**Source extract:**
╭──

Swords and Beer

Importance of Beer for Civilization and thus Swords
Of course you (being probably male) feel strongly that swords and beer are somehow connected, you're just not quite sure about how these two essential items connect scientifically. There is no doubt, however, that after prolonged sword fight exercises the guys needed something to drink in bulk, and that couldn't possibly be water.
Well, there is more to swords and beer than meets the eye thirsty throat. Scientifically, the chain of reasoning is: No beer ® no settlements ® no metallurgy ® no swords.
Easy. Let's see if that could be true in the first part of this module. Then let's see how doing some scientific work with beer helps to understand key issues in steel engineering.
Can there be a halfway advanced civilization, able to smelt metals, without beer? As far as I know, if there were some, we still need to find them. But it's probably not worth the effort. The ones we found had beer or something coming close.
The pictures below prove that. The first one shows a proto cuneiform clay tablet from Mesopotamia / Uruk. It is about 5.000 years old and thus one of the oldest artifacts with some kind of writing on it. It predates cuneiform (that's why it's "proto"). One would tend to assume that only supremely important stuff was recorded that way.
The tablet records the ingredients needed for making beer. If that's not important, what is?
 
Making beer in Babylon
Beer recipe from Uruk, about 5000 years old.

╰──

**Exercise set:**
**A.** In the text on swords and beer, what does the proto-cuneiform clay tablet from Uruk record?
**B.** From the text on swords and beer, write out the part that opens with the words containing "Easy. Let's see" and closes with "something coming close.".
**C.** Write what comes next in the text on swords and beer, picking up after its final line.
Nothing in the listing is needed for this work.

**Data extract:**
╭──

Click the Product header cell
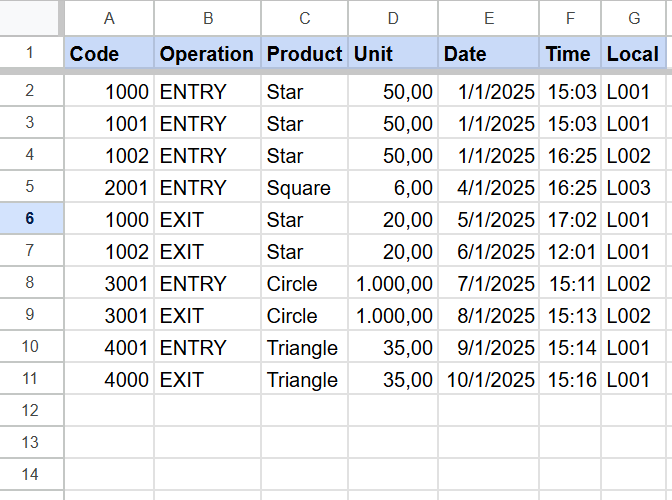pos(304,54)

╰──

**Expected answers:**
**A.** It records the ingredients needed for making beer.

**B.**
Easy. Let's see if that could be true in the first part of this module. Then let's see how doing some scientific work with beer helps to understand key issues in steel engineering.
Can there be a halfway advanced civilization, able to smelt metals, without beer? As far as I know, if there were some, we still need to find them. But it's probably not worth the effort. The ones we found had beer or something coming close.

**C.**
See also Peter Damerow's article
Source: Elke Maier/ Peter Damerow, "Die Bierbrauer von Baylon", in: Max Planck Forschung, 4, 2011, p. 94
 
Some scientists today actually do believe that hunters and gatherers only became farmers and sessile because they needed to grow cereals for making beer. I couldn't agree more. Who needs bread as long as you have beer and some mammoth steak for a good and prolonged barbecue party? Here is a quote:
"It has been argued, that it was the discovery of the intoxicating effect of the alcohol contained in beer rather than the use of grain for other foodstuffs that caused the transition from hunting and gathering to living in stable settlements, domesticating animals, and cultivating the soil. This transition emerged around 7000 BC. in the border territory of the alluvial plane of Mesopotamia". It comes from the learned article of Peter Damerow, the top expert on this topic. You may want to look at his article because quoting from it gives you that intellectual air that might help to score with women (a part of humanity more given to talking than to the bulk intake of beer).
Well, here is more material for whatever it is good for:
     
Beer on cuneiform tablets
Record of the daily beer rations for workers
You clearly see the symbols for beer (triangular clay vessel; look at the picture below).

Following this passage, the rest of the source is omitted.